AgentFlow Enterprise Docs
Integrations Setup
This page documents only integrations present in code or readiness configuration, with optional or unverified paths clearly marked.
Integration Matrix
| Integration | Variables | Current behavior |
|---|---|---|
| HubSpot | HUBSPOT_ACCESS_TOKEN, HUBSPOT_WEBHOOK_SECRET, HUBSPOT_CLIENT_SECRET | Optional contact create/update and webhook handling when configured. Missing tokens mark sync as not_configured or skip passive events. |
| Slack | SLACK_WEBHOOK_URL plus optional alias variables | Optional webhook or bot-token notification dispatch for hot/sales-ready qualification events. |
| Google Calendar / Sheets | GOOGLE_CLIENT_ID, GOOGLE_CLIENT_SECRET, GOOGLE_CALENDAR_ID, GOOGLE_SHEETS_ID plus aliases | Readiness path only in inspected integration env detection/passive event recording unless surfaced and validated in UI. |
| OpenAI | OPENAI_API_KEY, optional OPENAI_MODEL | Server-side AI qualification and chat route calls only. |
| Amplitude | NEXT_PUBLIC_AMPLITUDE_API_KEY | Browser-safe product analytics plus server-side checkout/payment events. Avoid PII in event properties. |
| Sentry | SENTRY_DSN, NEXT_PUBLIC_SENTRY_DSN | Error tracking configuration. Verify PII filtering and source map upload settings before production. |
| UptimeRobot / status page | NEXT_PUBLIC_STATUS_PAGE_URL | Optional public status page link displayed by /status. |
CRM, Notifications, and Google Readiness
- HubSpot sync is optional and should be described as configured when
HUBSPOT_ACCESS_TOKENor accepted private app token variables are present. - Slack dispatch is optional. It can use an incoming webhook or bot token plus channel id depending on configured variables.

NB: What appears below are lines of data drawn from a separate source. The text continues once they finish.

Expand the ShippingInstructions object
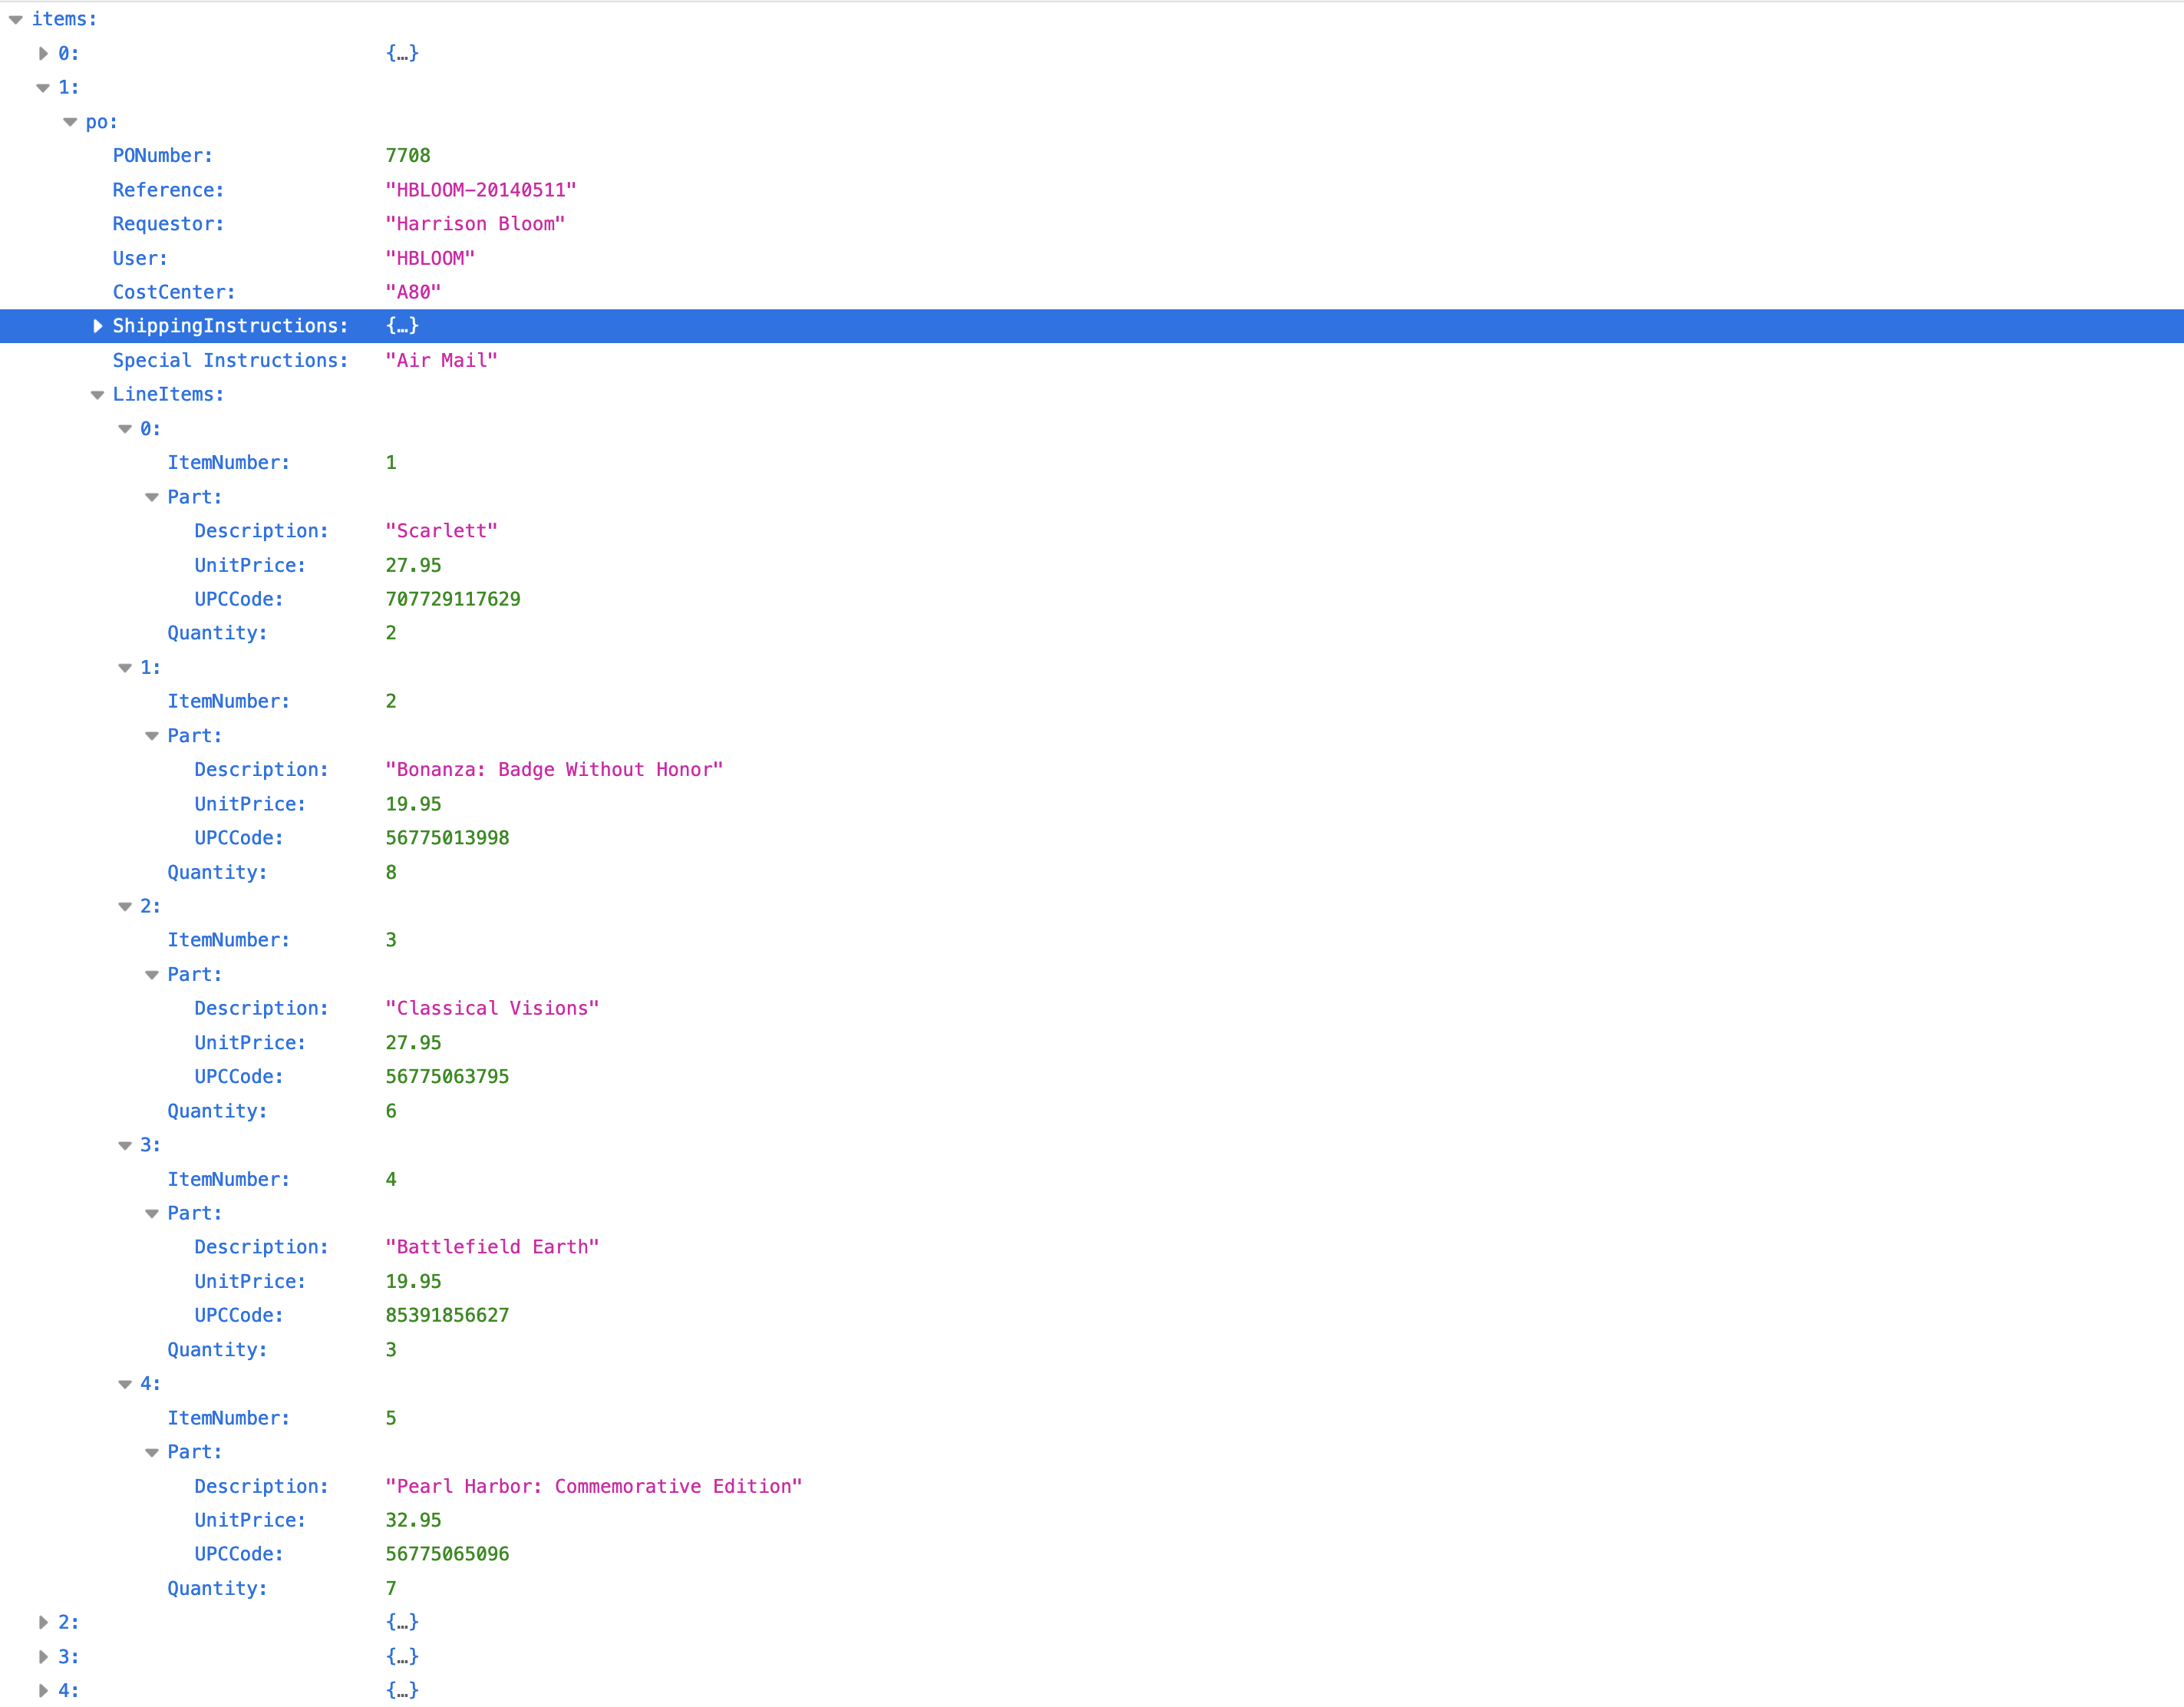The height and width of the screenshot is (1707, 2184). [x=98, y=326]
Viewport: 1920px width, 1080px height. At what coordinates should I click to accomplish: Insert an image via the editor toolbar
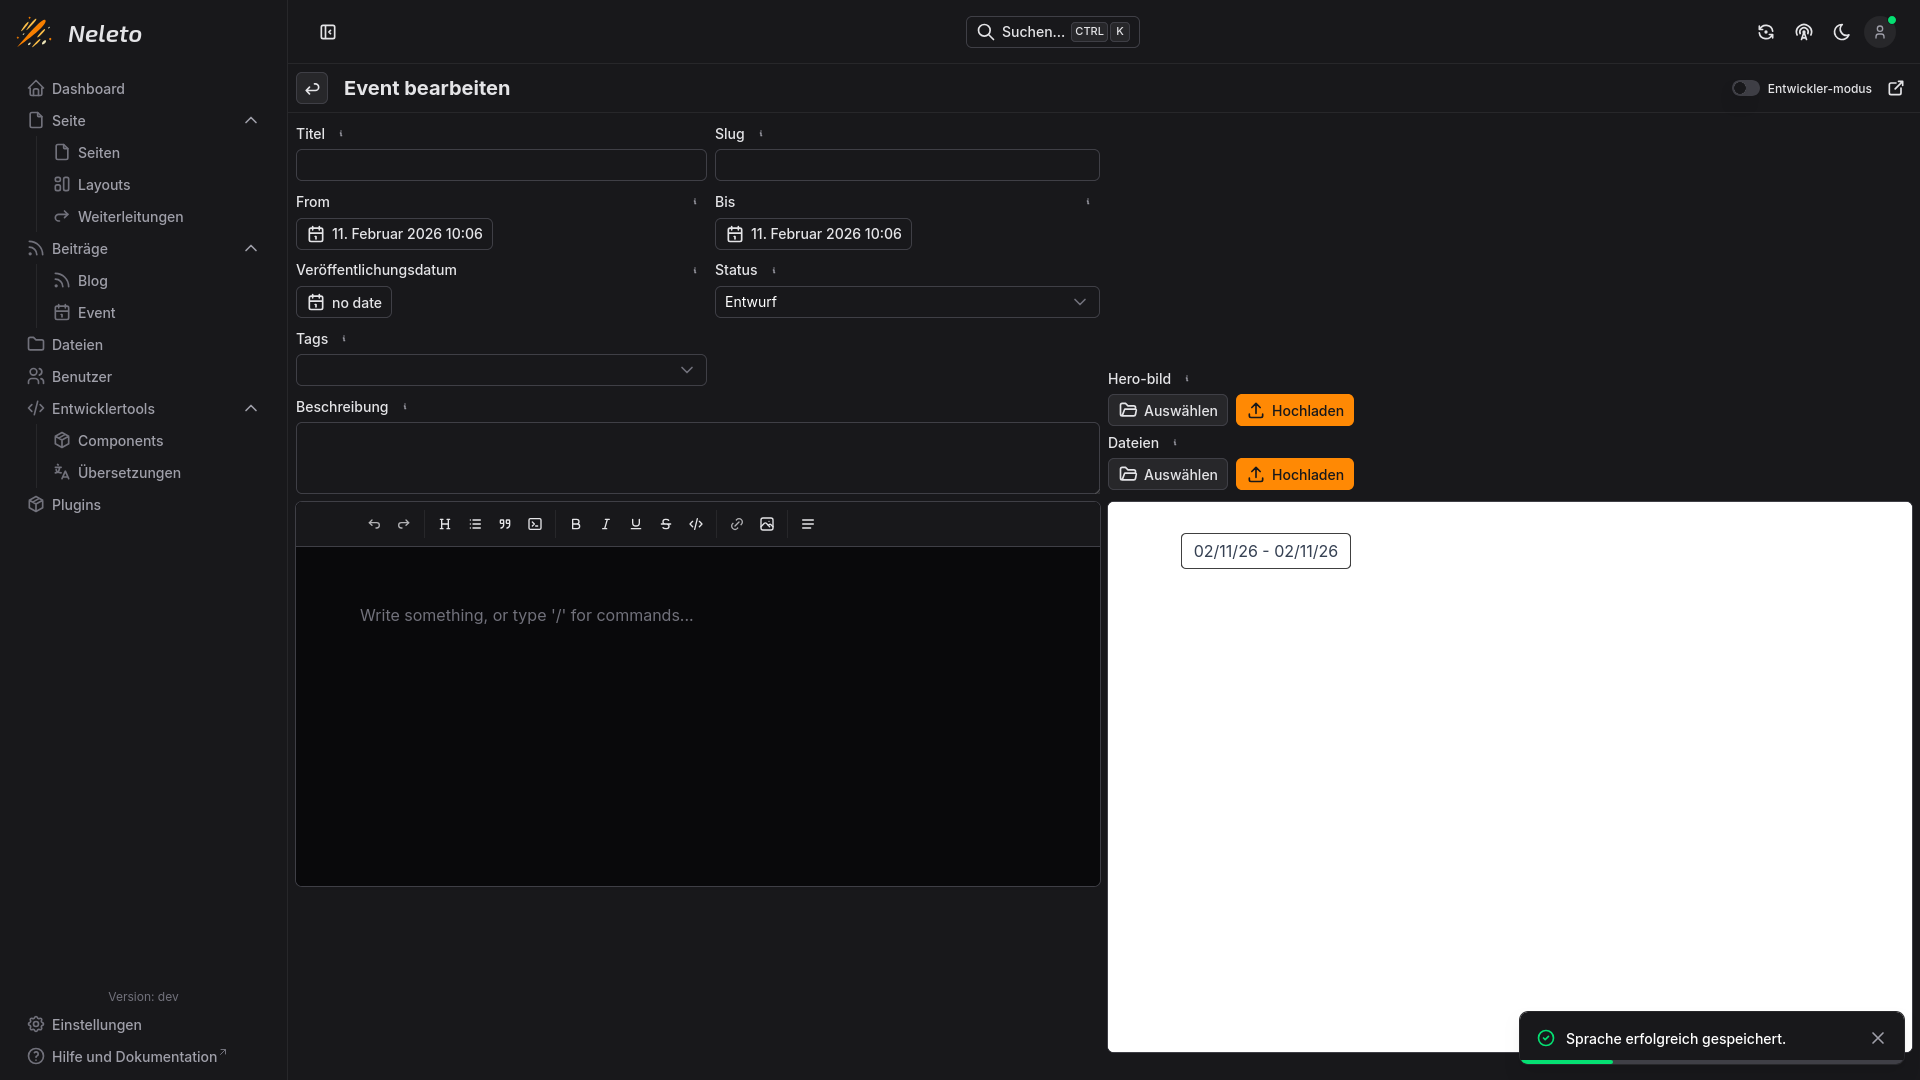point(767,524)
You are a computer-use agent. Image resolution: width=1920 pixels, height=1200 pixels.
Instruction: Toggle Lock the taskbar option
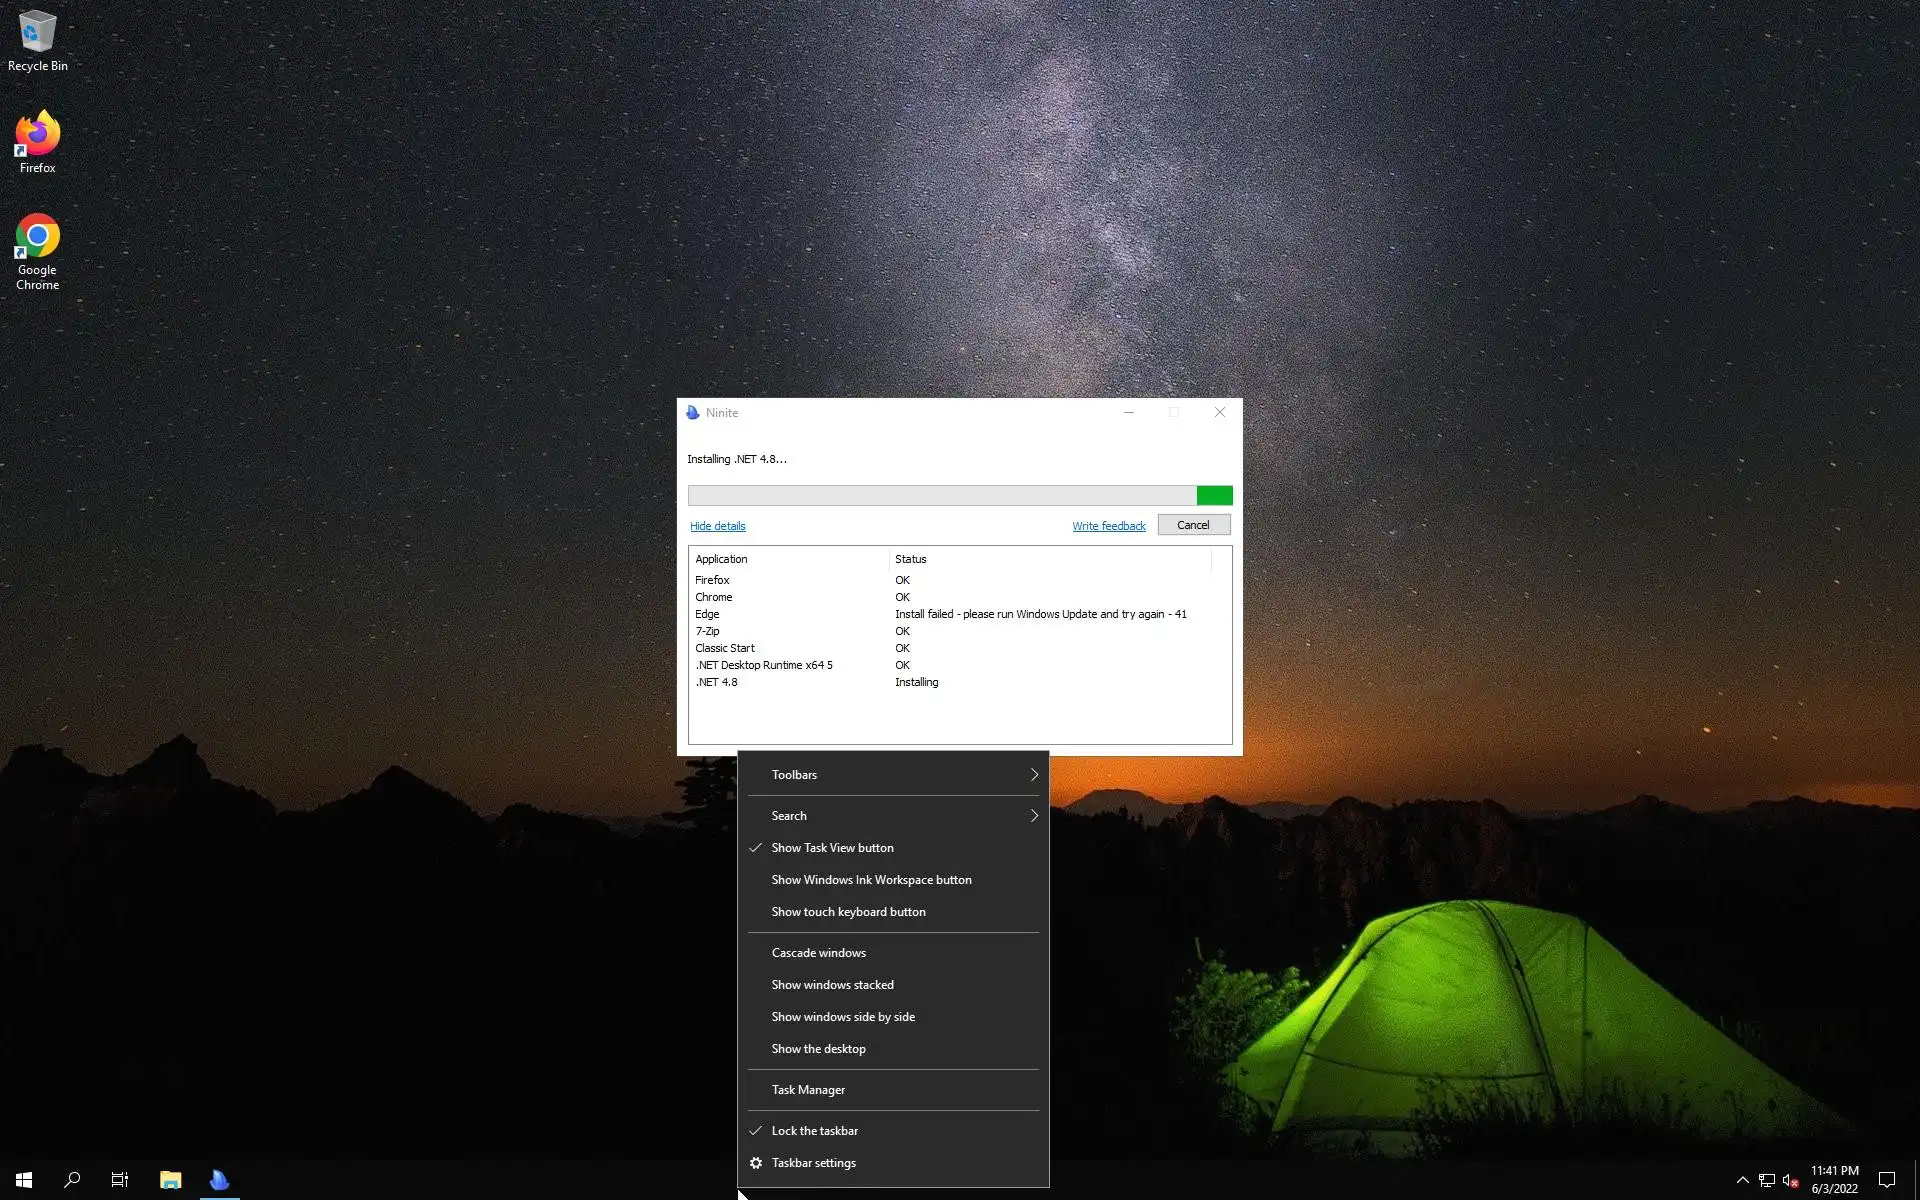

- Google Calendar and Sheets variables are detected, but inspected code records passive readiness status rather than proving a customer-facing UI workflow.
- Outbound webhooks are present through
OUTBOUND_WEBHOOK_URLandOUTBOUND_WEBHOOK_SECRET; they are outside the requested required page list but are part of integration dispatch.
Do not over-market integrations
Use wording such as optional, configured when environment variables are present, readiness path, or requires production verification unless the UI and end-to-end provider behavior are validated.
AI, Analytics, and Monitoring
OpenAI calls run server-side through route handlers. Browser code should never receive OPENAI_API_KEY, model provider credentials, raw prompts that expose private logic, or provider stack traces.
Amplitude and Sentry must be configured with privacy expectations: avoid raw PII in analytics events, filter sensitive error context, and confirm DSN/client exposure is intentional.